Instruções das tarefas →
**1)** Diga se cada afirmação abaixo concorda com o texto fornecido, respondendo sim ou não e citando as palavras do texto que decidem: (a) Clio e Têmis acordaram de bom humor. (b) André, Círilo, Metódio e Valdomiro estão rezando no oratório. (c) Climene é a única da casa que está de bom humor.
**2)** Segundo o texto fornecido, em que lugar quem narra notou primeiro o motivo do clima tenso?
**3)** Reescreva em forma de lista o parágrafo do texto fornecido que começa com "Não fale muito alto", mantendo os fatos principais.

Texto fornecido →

Não fale muito alto, caro leitor… É porque hoje Clio e Têmis acordaram de mau humor. Aquela porque ignoraram os seus conselhos, esta porque não é mais levada a sério. Também fale baixo porque André, Círilo, Metódio e Valdomiro estão rezando no oratório e, é um péssimo momento para atrapalhar as preces dos Santos. Todos na casa já estão enfezados porque Climene é a única que está de bom humor. Parece até que dormiu com o Bozo. Eu testemunhei e vocês também, desde os últimos dias, o motivo deste clima tão tenso. Eu primeiro notei isto lá na Praça do Guadalupe, aquela suíte dos coitados, pois é ao mesmo tempo seu dormitório e sua latrina.

Lista de registros →
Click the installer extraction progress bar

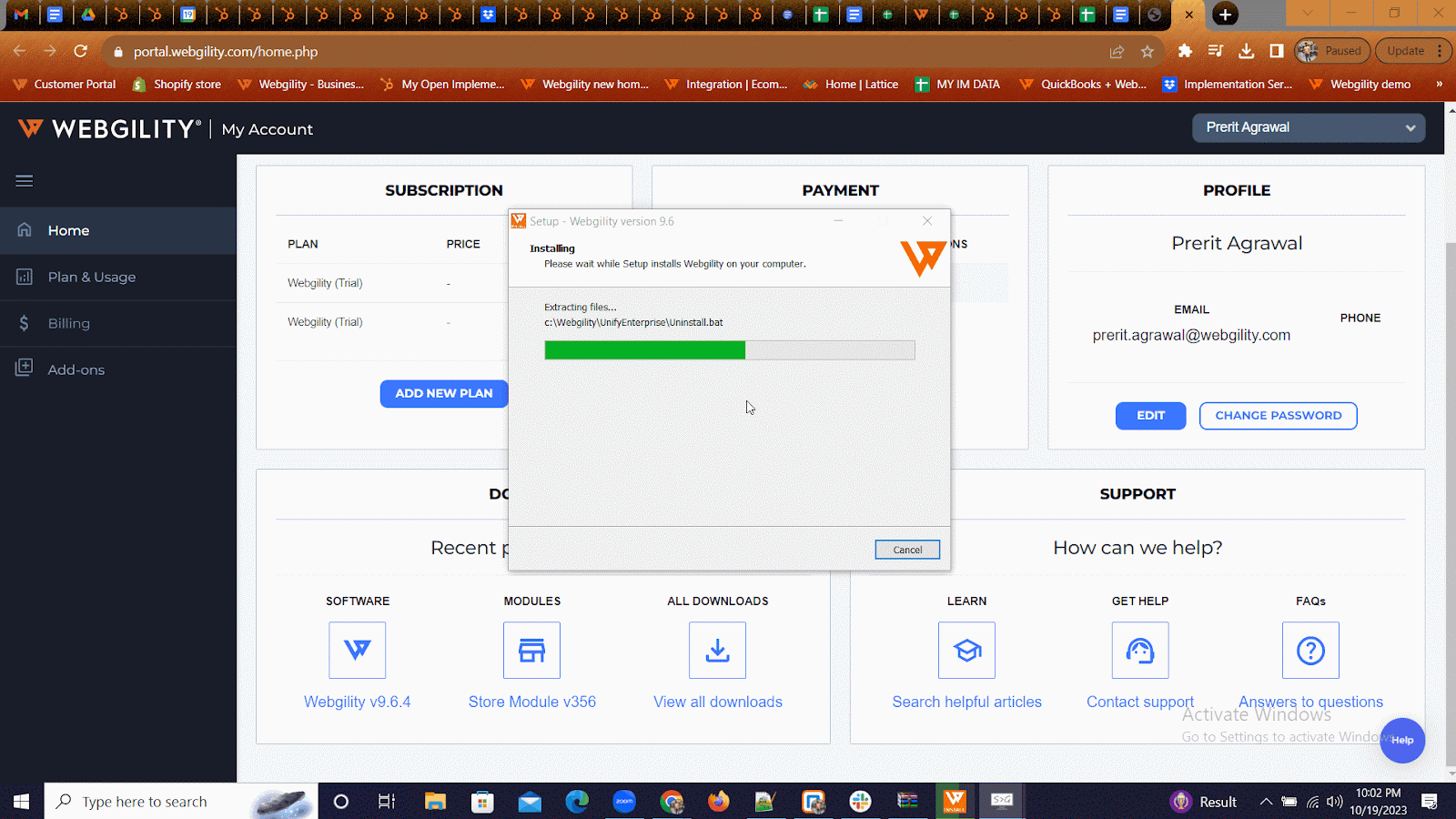point(728,349)
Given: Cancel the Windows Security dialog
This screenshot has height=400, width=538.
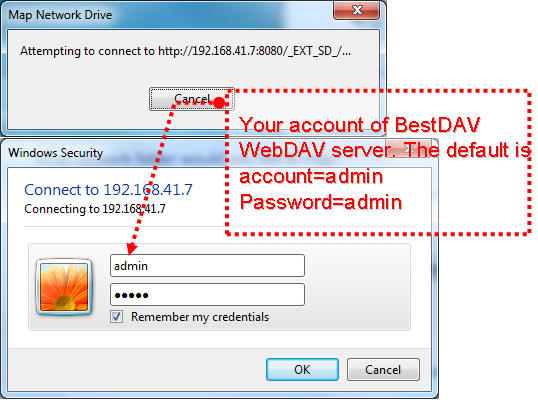Looking at the screenshot, I should coord(383,370).
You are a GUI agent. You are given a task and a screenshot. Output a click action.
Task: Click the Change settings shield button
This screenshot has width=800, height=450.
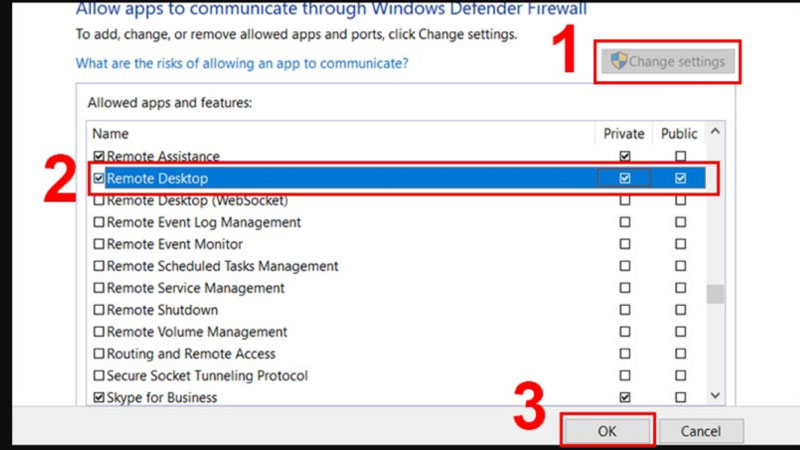[666, 62]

Respostas por tarefa →
**1)**
(a) Não: "hoje Clio e Têmis acordaram de mau humor".
(b) Sim: "André, Círilo, Metódio e Valdomiro estão rezando no oratório".
(c) Sim: "Climene é a única que está de bom humor".

**2)** Na Praça do Guadalupe.

**3)**
- Pede-se ao leitor que não fale alto.
- Clio e Têmis acordaram de mau humor: Clio porque ignoraram seus conselhos, Têmis porque não é mais levada a sério.
- André, Círilo, Metódio e Valdomiro rezam no oratório, e não é hora de atrapalhar suas preces.
- Todos na casa estão enfezados porque só Climene está de bom humor.
- O motivo do clima tenso foi testemunhado nos últimos dias e notado primeiro na Praça do Guadalupe, que para os coitados é ao mesmo tempo dormitório e latrina.